Coffee review

When coffee enters the national coffee market of tea

Published: 2024-11-17 Author: World Gafei
Last Updated: 2024/11/17, As the Western proverb goes, what you eat is what you eat. (You are what you eat.) By the same token, it can also be said that what you drink is what you drink (You are what you drink.) A person, or even a nation's drink, will soak out that person, or the character of that nation. If tea is the drink of the East, then coffee is the drink of the West (although coffee

As a Western proverb goes, "whatever you eat is what you eat." (You are what you eat.) By the same token, you can also say, "whatever you drink is what you drink" (You are what you drink.). A person, or even a nation's drink, will soak out that person, or the character of that nation.

If tea is the drink of the East, then coffee is the drink of the West (although the origin and distribution of coffee is not limited to the West). Therefore, the character of China is tea and the character of the West is coffee.

Since they are all products of the earth and absorb the essence of the sun and the moon, coffee and tea have something in common, that is, they are exciting and rational, especially compared with wine. There are poets (such as Li Bai), writers (such as Hemingway), and even presidents (such as Yeltsin), but scientists and philosophers (Socrates is fond of drinking but not addicted to alcohol). On the contrary, drinking tea and coffee, you can think clearly and act rationally.

Some people say that intellectuals in the modern sense were born in the 18th century, and they grew up drinking coffee. A French cafe called Prokopu has walked out of the three giants of the Enlightenment-Voltaire, Russo and Diderot. Similarly, although Chinese history is also strong alcoholic smell, intoxicated in the production of poetry, but also infected with blood, but the power of light tea is more ancient. In the dense fragrance of tea, China has produced the humanistic feelings of Confucianism, the philosophical thinking of Tao, and the ethereal wisdom of Zen.

However, there is still a big difference between coffee and tea. Tea trees grow in the mist-shrouded landscape, with yang and yin, which are introverted and do not go to extremes. The small teapot dissolves the golden mean, the quintessence of Chinese thousands of years of culture. The "gentle" nationality of the Chinese people (in the words of Gu Hongming) is made with a touch of tea. In a cup of tea, the Chinese have promoted harmony and defused hatred.
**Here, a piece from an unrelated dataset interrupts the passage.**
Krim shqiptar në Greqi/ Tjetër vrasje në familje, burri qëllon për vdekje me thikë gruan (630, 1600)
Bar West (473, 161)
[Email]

The Chinese nation used "Kungfu Tea" to defend the quintessence of five thousand years of culture and dissolve many invasions of different races.

Coffee is different. Although coffee is not as intense as wine, it is strong and fragrant, and it is also an extreme. The French diplomat Talleran once said: "the best coffee should be black as the devil, hot as hell, pure as an angel, sweet as love." Good and evil, beauty and ugliness are both extremes in a cup of coffee. Therefore, the publicity of Western character and the progress of Western culture are revealed in the coffee. Napoleon, is to drink coffee to conquer. In western economics, "maximization" or "optimization" is its ultimate pursuit: enterprises pursue the maximization of profits and consumers pursue the maximization of utility. This is shown incisively and vividly in American coffee culture.

In Europe, coffee is more light and leisurely, with a cup of coffee with an afternoon sun, reading or talking. However, in the United States, it is more common to see office workers hurrying into the office with a cup of coffee in hand to work all day in front of the computer. In Europe, coffee shops are mostly small shops with their own amorous feelings. In the United States, Starbucks is an empire with 20, 000 stores and a market capitalization of more than $20 billion. Its tentacles have even reached the stronghold of coffee. In France and Italy, it symbolizes the power of American business culture.

When China opens its doors and the East encounters the West, tea and coffee are doomed to fight, which is also a battle between the two nationalities. In China, more and more tea shops are opened, tea is sold better and better, and tea culture has become a prominent school in the popularity of officials and scholars. But in silence, coffee is also expanding its presence in China. Starbucks, like KFC and McDonald's, has become the new totem of the West.

When coffee enters the country of tea, the character of the Chinese people is also quietly changing. From introverted to flamboyant, from conservative to open. In the uproar of Chinese tourists flocking abroad, in overseas shelves full of "made in China", and in the aggressive edge of the post-80s and post-90s generation, we smell the stronger and stronger aroma of coffee.

To say that coffee will replace tea is as absurd as to say that tea will replace coffee. Because we have also seen that tea also shows its charm in the West and dominates the market. Therefore, the result of the contest between tea and coffee in China should be a win-win situation for both. There will be more and more teahouses and coffee shops. More importantly, a balance should be found between the publicity of coffee and the introversion of tea.

For this reason, maybe we should drink coffee with tea, a cup of Starbucks in the morning and a pot of Pu'er at noon?